**TASK DIRECTIONS:**
Find the line below with "You are a GUI". Print it and every line after it exactly, through the last line, leaving out the pictures.

***** MATERIAL FOR THE TASK

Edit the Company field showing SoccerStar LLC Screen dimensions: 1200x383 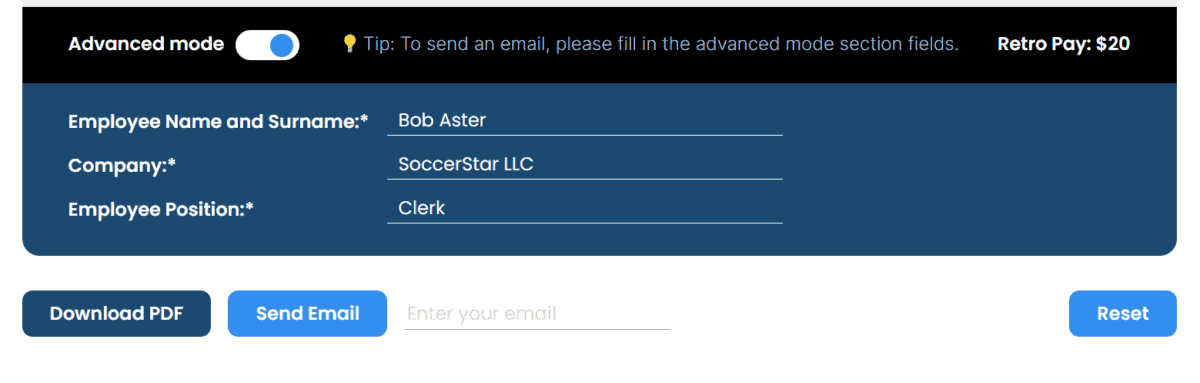pos(584,165)
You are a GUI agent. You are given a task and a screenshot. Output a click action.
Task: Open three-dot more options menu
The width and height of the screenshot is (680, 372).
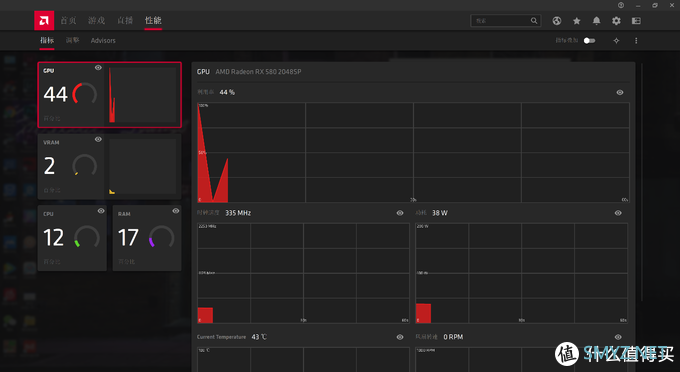(636, 40)
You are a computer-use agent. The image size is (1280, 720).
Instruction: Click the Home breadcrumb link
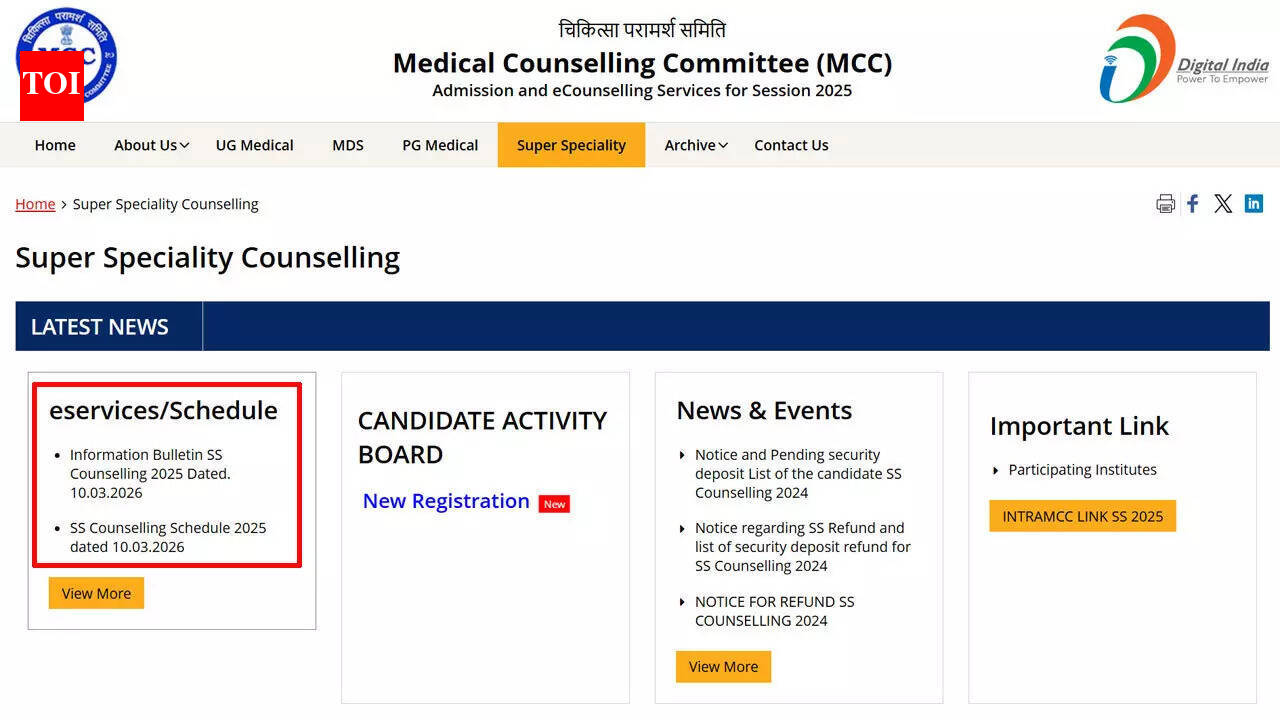[x=35, y=204]
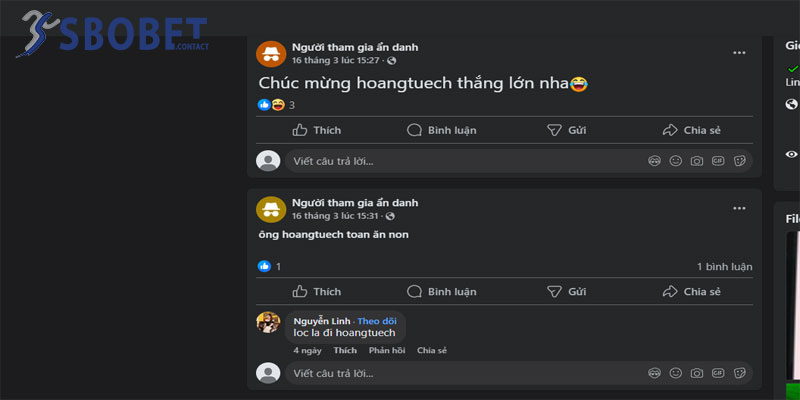This screenshot has width=800, height=400.
Task: Share the first post with Chia sẻ
Action: tap(691, 130)
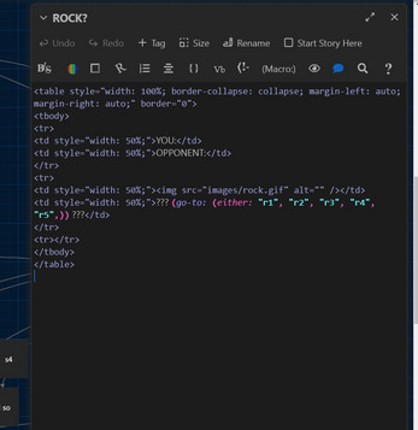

**********

**RESPONSE TO THIS EXERCISE:**
You are a GUI agent. You are given a task and a screenshot. Output a click action.
Task: Open three-dot more options menu
The width and height of the screenshot is (680, 372).
(636, 40)
You are a computer-use agent. The image size is (1280, 720).
Instruction: Click the Home breadcrumb link
[x=35, y=204]
This screenshot has width=800, height=400.
Task: Share the first post with Chia sẻ
Action: tap(691, 130)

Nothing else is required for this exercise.